Start of Records shown

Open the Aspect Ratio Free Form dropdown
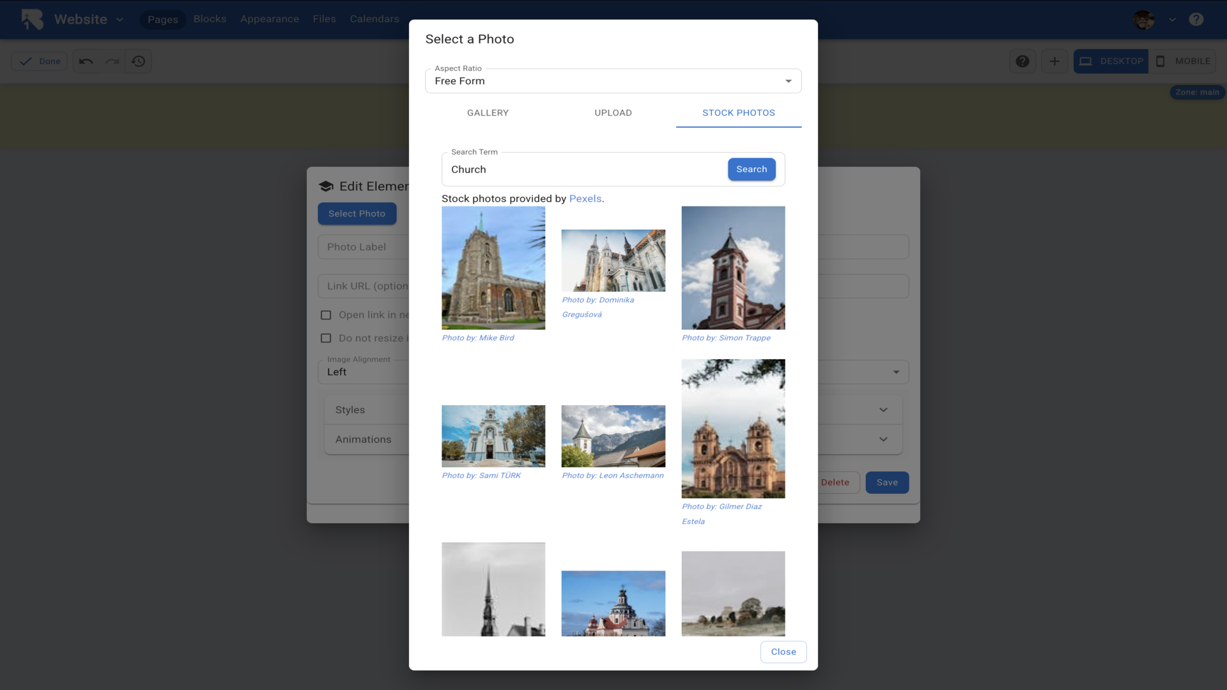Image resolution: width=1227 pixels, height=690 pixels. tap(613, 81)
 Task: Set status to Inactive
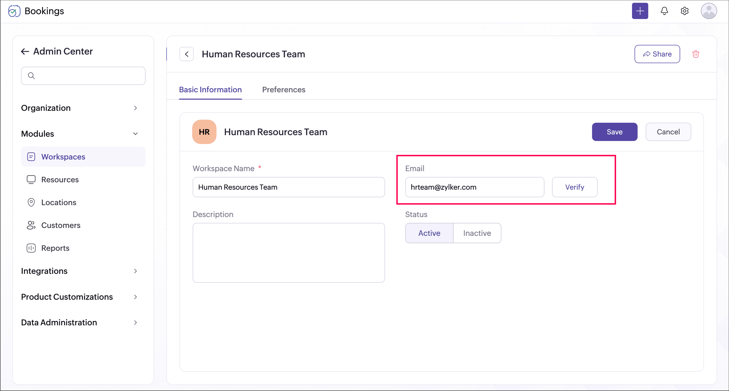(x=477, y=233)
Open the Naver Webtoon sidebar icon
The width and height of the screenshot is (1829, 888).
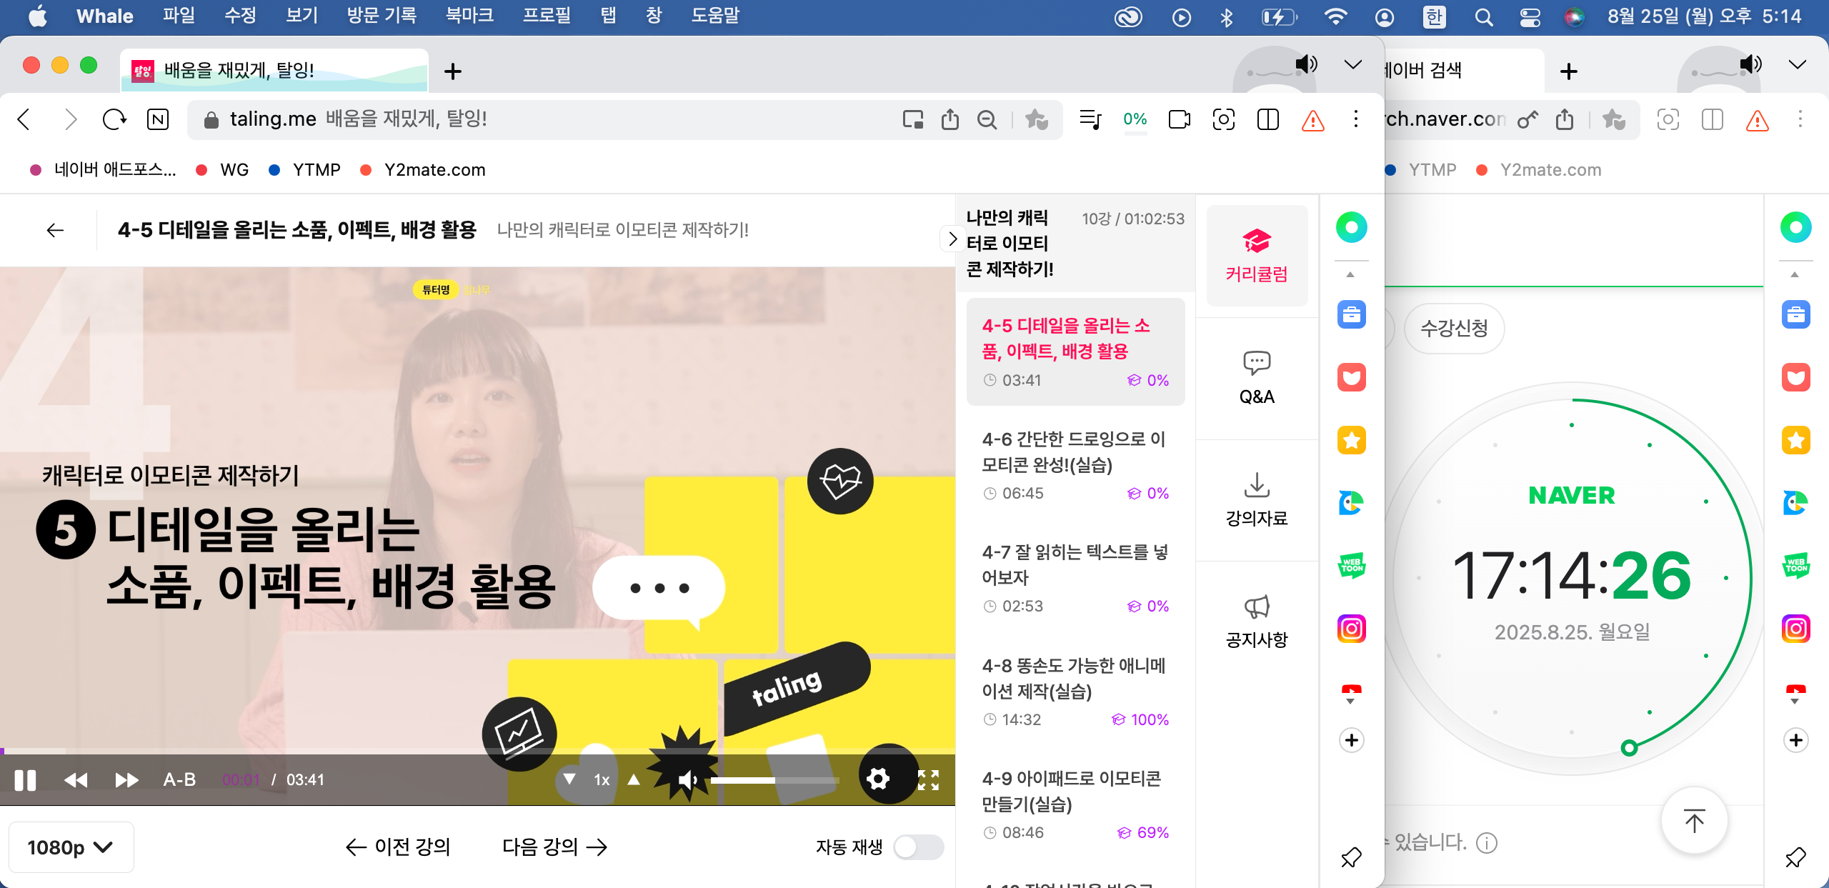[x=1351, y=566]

End of Records shown

## Exercise requirements
Retype, exactly and only, the lines from the one containing "The width and" through the end of the entries, both ends included, and omit all pictures.

## Output
The width and height of the screenshot is (1829, 888).
[x=1351, y=566]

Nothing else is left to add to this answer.